Someone might indeed have thought such a thing, but not anyone who knew Senzio. In fact, it actually seemed as if the looming portents of disaster—the Barbadians massed ominously on the Ferraut border, the ever-increasing numbers of ships of the Ygrathen flotilla anchored at Farsaro Island off the northwestern tip of the province—were simply spurs to the wildness of night in Senzio town. There were no curfews here; there hadn’t been for hundreds of years. And though emissaries of both invading powers were prominently housed in opposite wings of what was now called the Governor’s Castle, Senzians still boasted that they were the only free province in the Palm.
A boast that began to ring more hollow with each passing day and sybaritic night as the entire peninsula braced itself for a conflagration.
In the face of which onrushing intrusion of reality Senzio town merely intensified the already manic pace of its dark hours. Legendary watering-holes like The Red Glove or Thetaph were packed with sweating, shouting patrons every night, to whom they dispensed their harsh, overpriced liquors and a seemingly endless stream of available flesh, male or female, in the warrens of airless rooms upstairs.
Those innkeepers who had elected, for whatever reasons, not to trade in purchased love had to offer substantially different inducements to their patrons. For the eponymous owner of Solinghi’s, a tavern not far from the castle, good food, decent vintages and ales, and clean rooms in which to sleep were assurances of a respectable if not an extravagant living, derived primarily from merchants and traders disinclined to traffic in the carnality of night, or at least to sleep and eat amid that overripe corruption. Solinghi’s also prided itself on offering, by day or night, the best music to be found in the city at any given time.
At this particular moment, shortly before the dinner-hour one day late in the spring, the bar and table patrons of the almost full tavern were enjoying the music of an unlikely trio: a Senzian harper, a piper from Astibar, and a young Asolini tenor who—according to a rumour started a couple of days before—was the singer who had disappeared after performing Sandre d’Astibar’s funeral rites last fall.
Rumours of every kind were rife in Senzio that spring, but few believed this one: such a prodigy was unlikely in the extreme to be singing in a put-together group like this. But in fact the young tenor had an exceptional voice and he was matched by the playing of the other two. Solinghi di Senzio was immensely pleased with their effect on business over the past week.

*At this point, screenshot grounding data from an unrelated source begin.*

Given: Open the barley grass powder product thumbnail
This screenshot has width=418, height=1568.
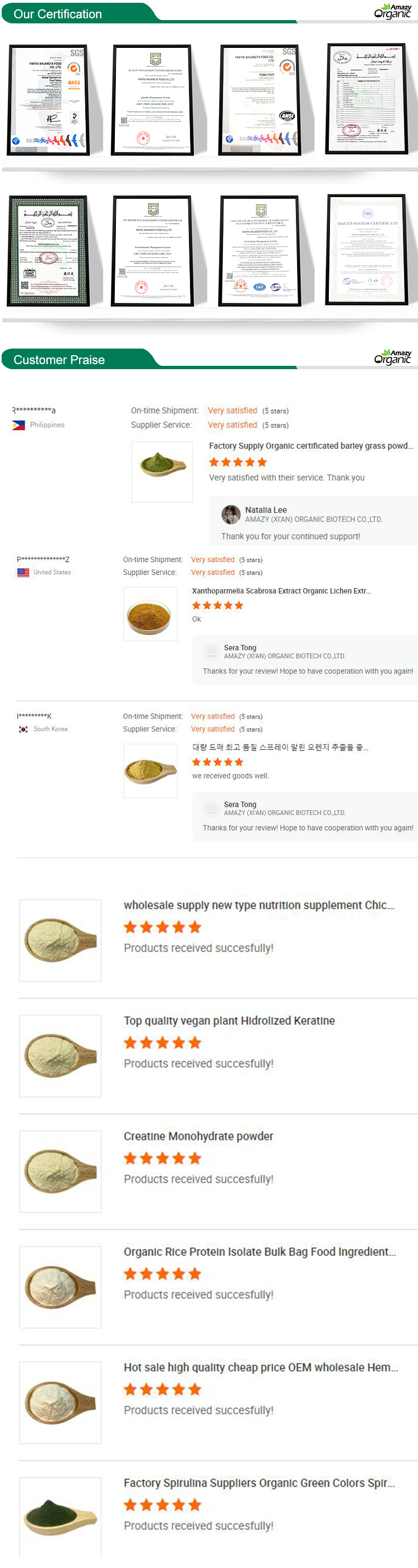Looking at the screenshot, I should coord(162,472).
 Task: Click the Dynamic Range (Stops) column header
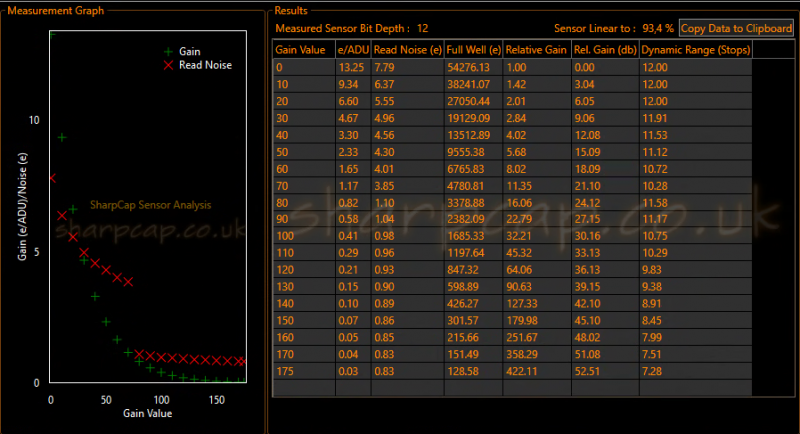click(695, 50)
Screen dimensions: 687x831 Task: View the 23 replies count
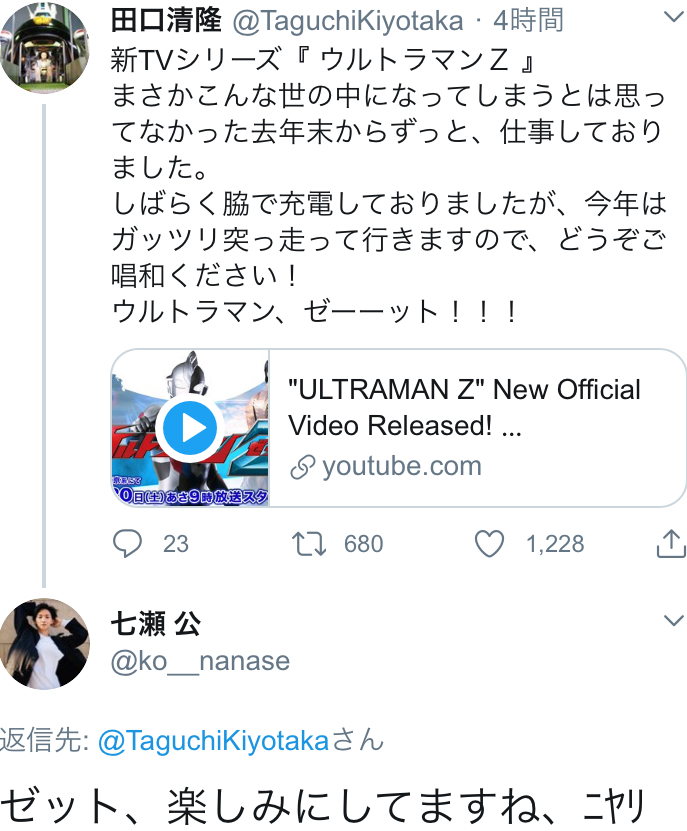pos(176,544)
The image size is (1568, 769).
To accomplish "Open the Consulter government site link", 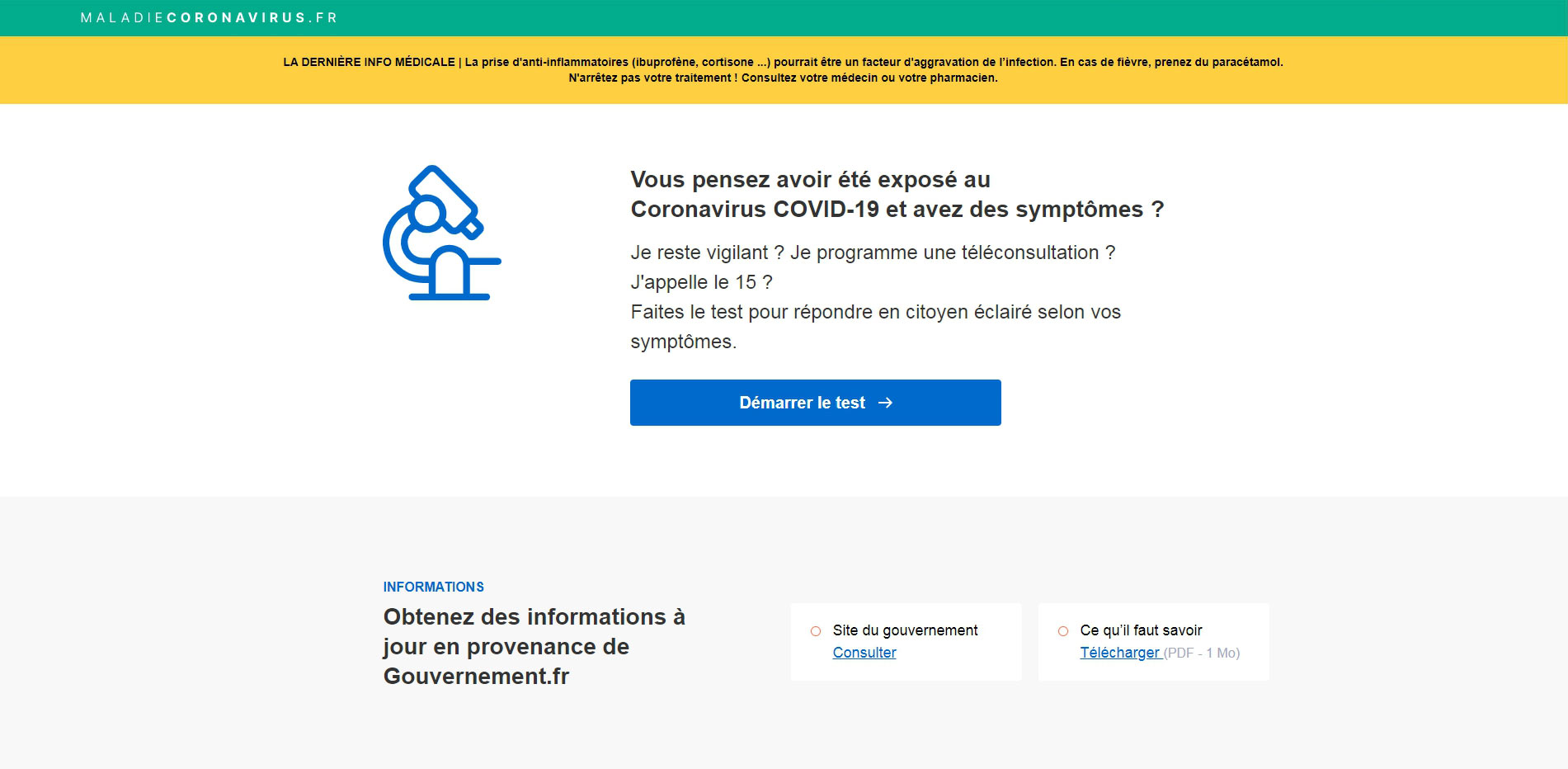I will coord(864,653).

The truth was, he would have given them employment and a room upstairs if they had made music like boarhounds
in lust. Solinghi had been a friend of the dark-haired man who was now calling himself Adreano d’Astibar for almost ten years. A friend, and more than that; as it happened, almost half the patrons of the inn this spring were men who had come to Senzio expressly to meet the three musicians here. Solinghi kept his mouth shut, poured wine and beer, supervised his cooks and serving-girls, and prayed to Eanna of the Lights every night before he went to sleep that Alessan knew what he was doing.